Dopo essere stato un successo di pubblico in patria, grazie a Le Stanze di Rol arriva anche al Torino Film Festival l’ultimo film del prematuramente scomparso Benny Chan, regista di punta del cinema di Hong Kong. Un trionfo adrenalinico di azione dall’anima noir che ripropone quel grande cinema aggiornandolo ai nostri tempi.
Raging Fire: trama
Cheung Sung-bong (Donnie Yen) è un poliziotto pluridecorato e dalla condotta irreprensibile. Questo gli ha procurato più di un nemico, dentro e fuori la polizia. Quando scopre che forse dietro a una nuova serie di efferati crimini c’è l’ex collega e amico Yau Kong-ngo (Nicholas Tse) dovrà fare i conti con le conseguenze del suo codice morale.
Made in Hong Kong
Il senso del dovere, la morale, la lealtà, l’amicizia.
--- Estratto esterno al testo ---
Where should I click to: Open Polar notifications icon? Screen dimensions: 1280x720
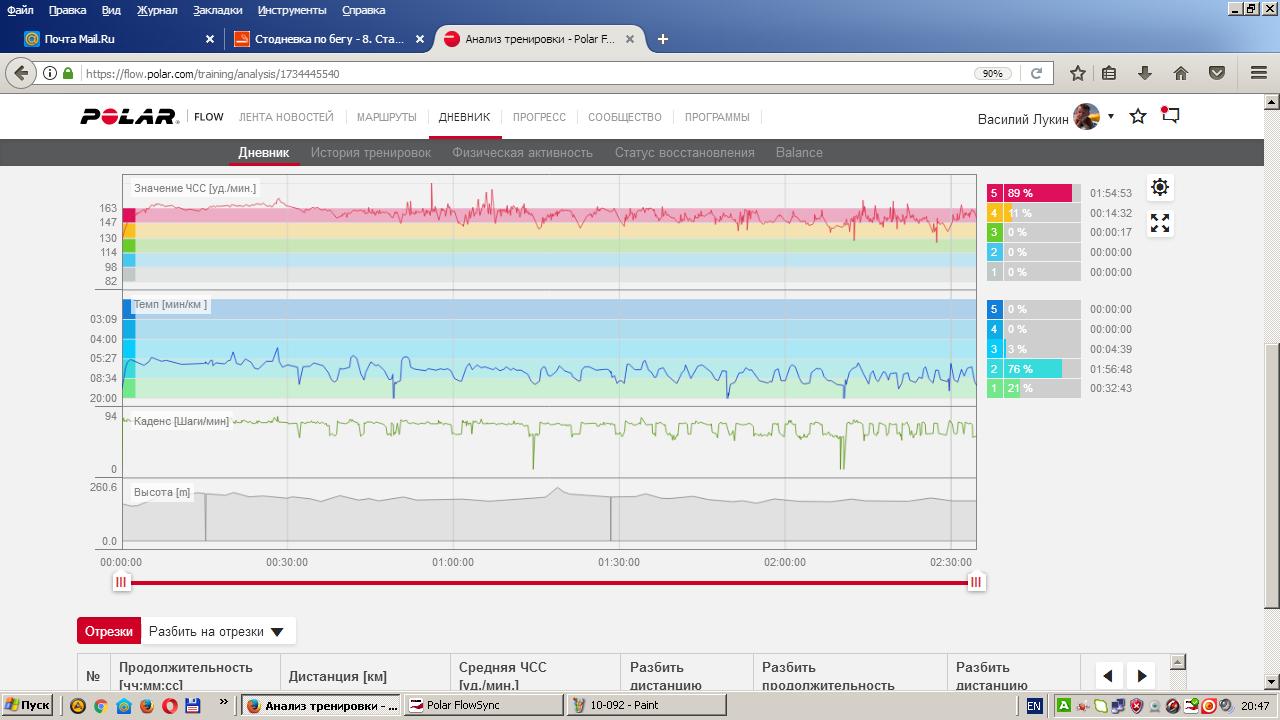1170,116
Non poteva che aprirsi e chiudersi su questi punti cardine il cinema di Benny Chan, uno dei nomi di punta della tradizione cinematografica hongkonghese che fu. L’ultimo film del regista, prematuramente scomparso dopo la lavorazione, è infatti la summa del cinema suo e dei suoi colleghi, John Woo in primis (ma anche Johnnie To, Ringo Lam e molti altri). Al centro della vicenda lo scontro archetipico tra l’incorruttibile Cheung Sung-bong di Donnie Yen e la sua nemesi perfetta, il Yau Kong-ngo di Nicholas Tse, suo ex amico e collega ora passato dall’altra parte della barricata.
Guardie e ladri
È in fondo tutta qui la forza di Raging Fire. Una storia di vendetta diretta e potente che fa delle scene di azione il suo centro nevralgico ed emotivo. Tra sparatorie, esplosioni, inseguimenti d’auto e arti marziali va così in scena un film di guardie e ladri che frulla in sé la lezione del passato ma non trascura nemmeno quella dei grandi d’Oltreoceano (Heat di Michael Mann, citato esplicitamente). Il risultato è un action dall’anima noir che per 126 minuti non perde mai di vista l’obiettivo, forte di un comparto tecnico superlativo e di interpreti sempre all’altezza, dalla super star Donnie Yen, poliziotto granitico e tutto d’un pezzo, al suo rivale Nicholas Tse, diabolico, astuto e tragicamente disilluso.
Sinfonia di una città
Ma è la città, in Raging Fire, a tornare davvero protagonista come non si vedeva da anni. Qui Hong Kong non è più sullo sfondo, infatti, ma è viva e pulsante come dovrebbe essere. Teatro di quello scontro violento tra forze elementari che regolano destini, vita e morte. Ma anche unico scenario possibile per il testamento perfetto di un regista che firma il suo atto d’amore definitivo a un cinema che si credeva finito ma vive ancora.